Two years later, Daniel and the guys drop Transference which seems to continue in the same vein as Ga Ga Ga Ga Ga to mixed results. First track "Before Destruction" sounds like it got ripped out of the same session as Ga's (astonishing) closer "Black like Me." The single "Written in Reverse" is fairly freewheeling and energetic but put side by side something like "The Underdog" or "Rhythm & Soul" and it starts to feel a little too controlled.

Yet, it must be said that merely by being a Spoon record, Transference manages to sound better than most things out there. But, you'll have to excuse me if it also doesn't confirm a bit of what I can't help but think about the band -- that they love their tricks and relish in them. I happen to think that that's a pretty pissy way to have a band. But Britt has been at it far longer than I. And maybe it's totally wrong to ask a group to live up to what they've already created, but when you here the unforced effervescence of "Goodnight Laura" and "Out Go the Lights," you may wonder the same thing I did -- why am I wasting my time on the first third of the album when these tracks are so incredible.

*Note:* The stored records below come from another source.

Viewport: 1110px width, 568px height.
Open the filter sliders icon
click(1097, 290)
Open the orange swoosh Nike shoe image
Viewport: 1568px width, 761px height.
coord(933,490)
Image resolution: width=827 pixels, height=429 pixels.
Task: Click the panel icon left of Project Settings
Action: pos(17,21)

And that pretty much sums up my opinion on Spoon -- for such damnable amazing songwriters and musicians, they keep somehow missing my expectations. And, maybe that's not fair, but I am a fan. And the very least I can do as a fan is try to keep the people I relish on their toes.

1 comment:

  1. I gave this album a few spins over the weekend (broken street date, not illegal download) and came to the same conclusion about "Goodnight Laura" and "Out Go the Lights". The record kicks in so hard on side 2, it's hard to respect side 1 after you've heard it. Also like the comparison of "After Destruction" to "Black Like Me." Nice, thoughtful review.